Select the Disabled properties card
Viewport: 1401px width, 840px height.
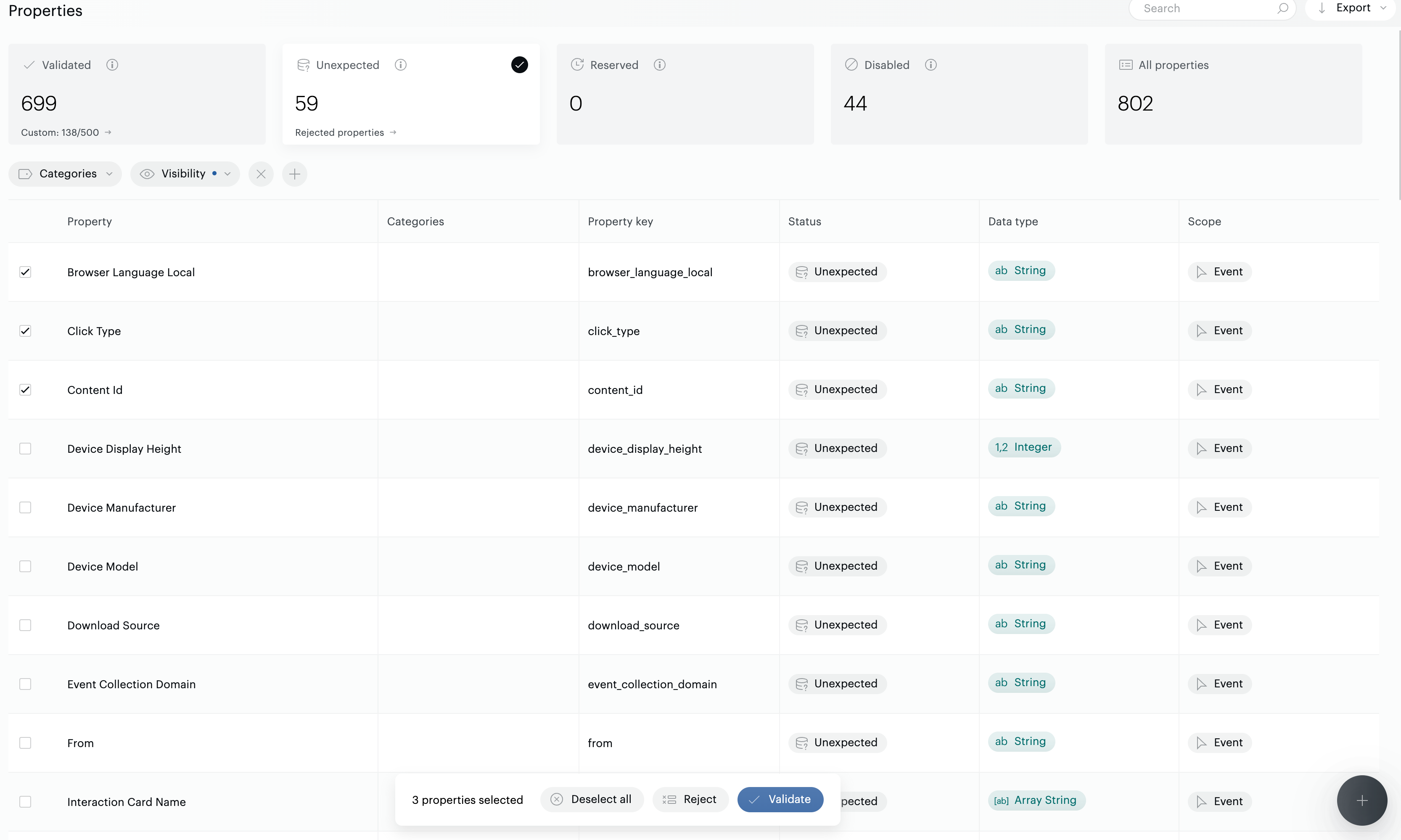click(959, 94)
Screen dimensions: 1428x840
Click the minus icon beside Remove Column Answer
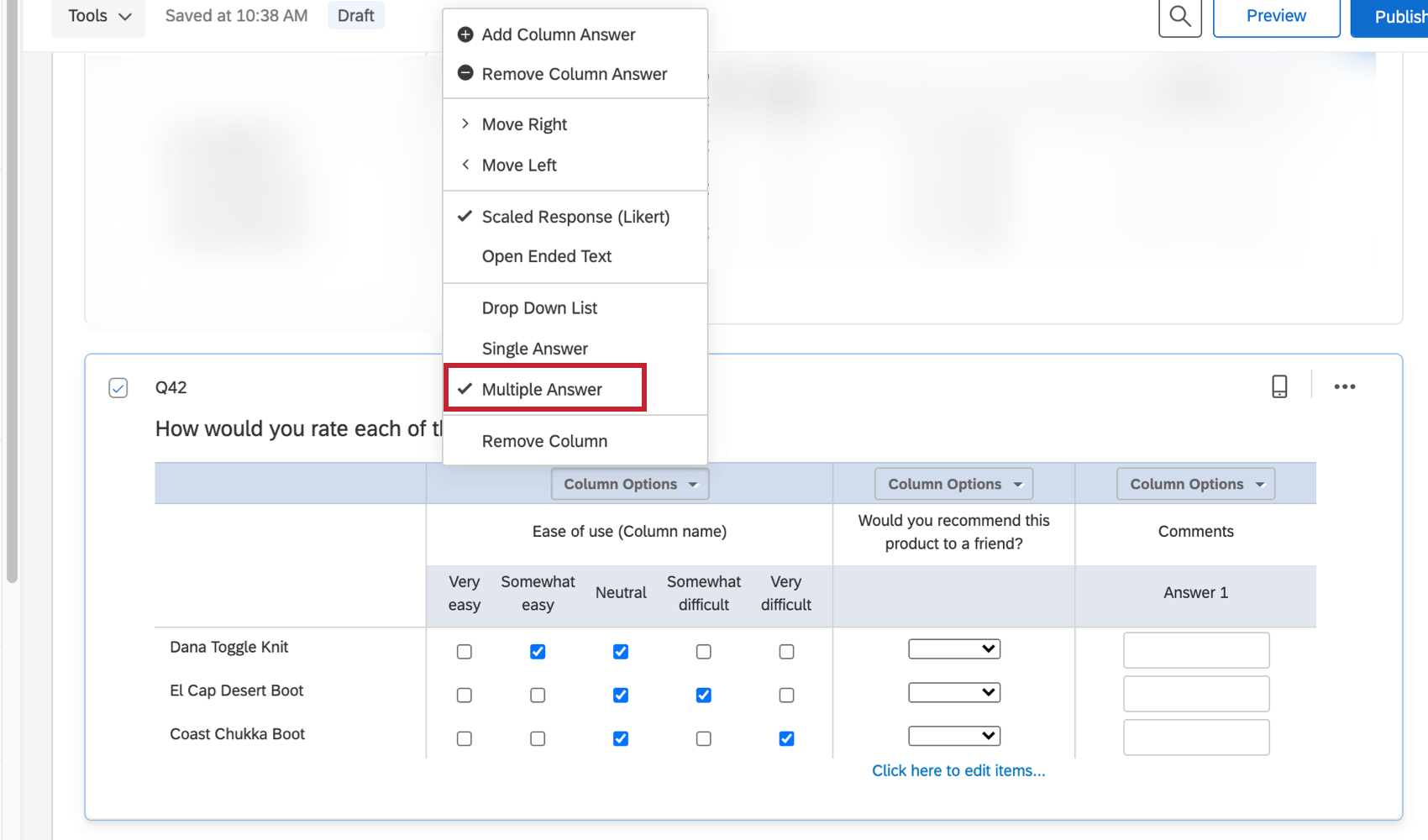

• • • •

> _WHAT THE EXERCISE ASKS_
Leave the pictures aside. Set down exactly the lines from the one with "Viewport: 1401px width, 840px height." through the final line of the listing above.

> _SOLUTION TO THIS TASK_
Viewport: 1401px width, 840px height.
click(959, 94)
Screen dimensions: 1428x840
Click the minus icon beside Remove Column Answer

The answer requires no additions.